Openreach is retiring the UK’s legacy copper voice network (PSTN/WLR and ISDN), with national switch-off planned by 31 January 2027. Many areas will need to migrate sooner due to “Stop Sell” and fibre upgrade milestones, so it pays to plan ahead.
PSTN Lines (Public Switched Telephone Network)
Around for over 100 years, PSTN lines are a traditional land line that you would typically see at home or in a smaller office. These traditional lines provide the basics for communicating such as Caller ID and Call Divert and are limited to a single telephone number provided by BT.
ISDN Lines (Integrated Services Digital Network)

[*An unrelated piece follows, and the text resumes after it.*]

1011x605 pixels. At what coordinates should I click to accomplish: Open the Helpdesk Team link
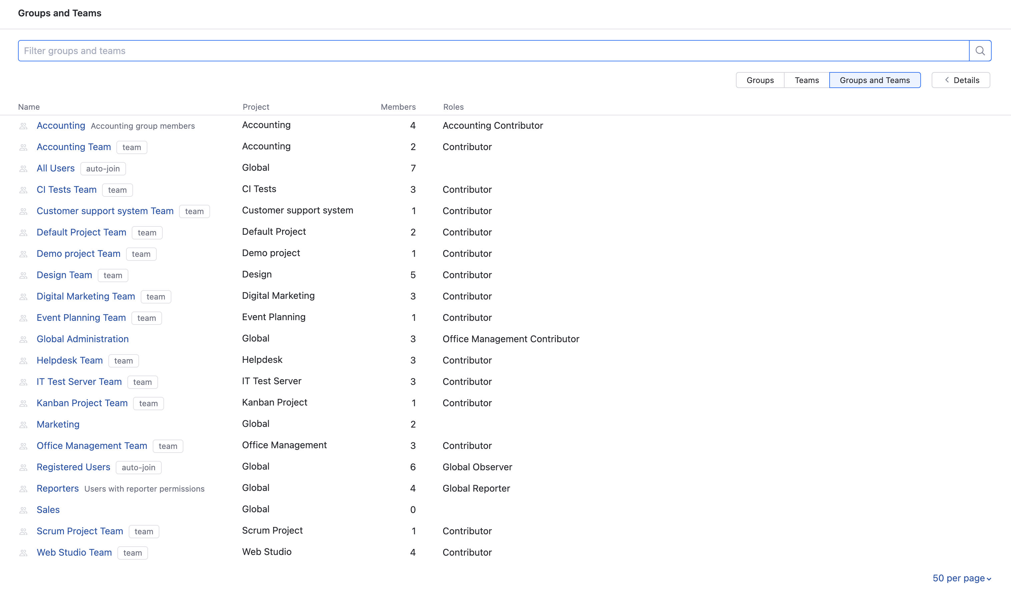click(x=69, y=360)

ISDN lines are Digital Lines and are more common than PSTN Lines in business, as you can have as many channels as you want. Larger businesses with departments tend to opt for ISDN due to the ability to provide DDI (Direct Dial) numbers for employees/departments. Calls can also be transferred to external numbers and includes Caller ID so users can see the number of the person calling them before they answer the phone.

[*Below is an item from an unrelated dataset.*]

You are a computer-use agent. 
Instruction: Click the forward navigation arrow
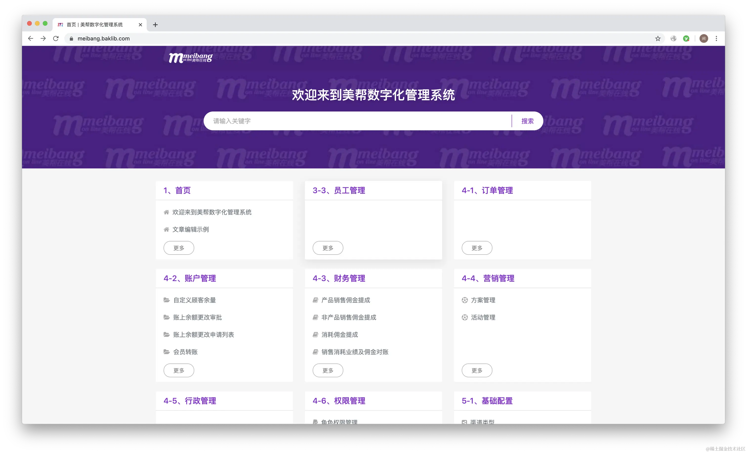pos(43,39)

SIP Lines (Session Initiation Protocol – VoIP)
By 2027, BT Openreach will have switched off both PSTN and ISDN lines moving everyone onto VoIP/Internet Telephony. SIP uses an the internet to connect a phone system to the telephony network provider. You still have access to all of the features provided by an ISDN line, with the added benefit of not being tied to any BT exchange,. This means you can select your own phone numbers with any Local STD code and display this when calling out.
As SIP Lines connect via an internet connection making SIP considerably cheaper than any landline type. It also provides increased flexibility and better Disaster Recovery solutions. The quality of the calls is related to the quality of the internet connection so you may need to upgrade your internet package, but over all VoIP is the way forward and BT Openreach are forcing the transition.

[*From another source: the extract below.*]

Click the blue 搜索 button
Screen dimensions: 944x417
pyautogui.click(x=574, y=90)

Why act now (not in 2027): while the national retirement date is 31 January 2027, the migration timetable is effectively being pulled forward in many locations as fibre becomes the default and legacy services are progressively constrained. The safest approach is to identify every line-dependent service (phones, alarms, lifts, EPOS, door entry, fax, PDQs) and schedule a controlled move to IP voice, resilient connectivity, and backup routing—well before the deadline.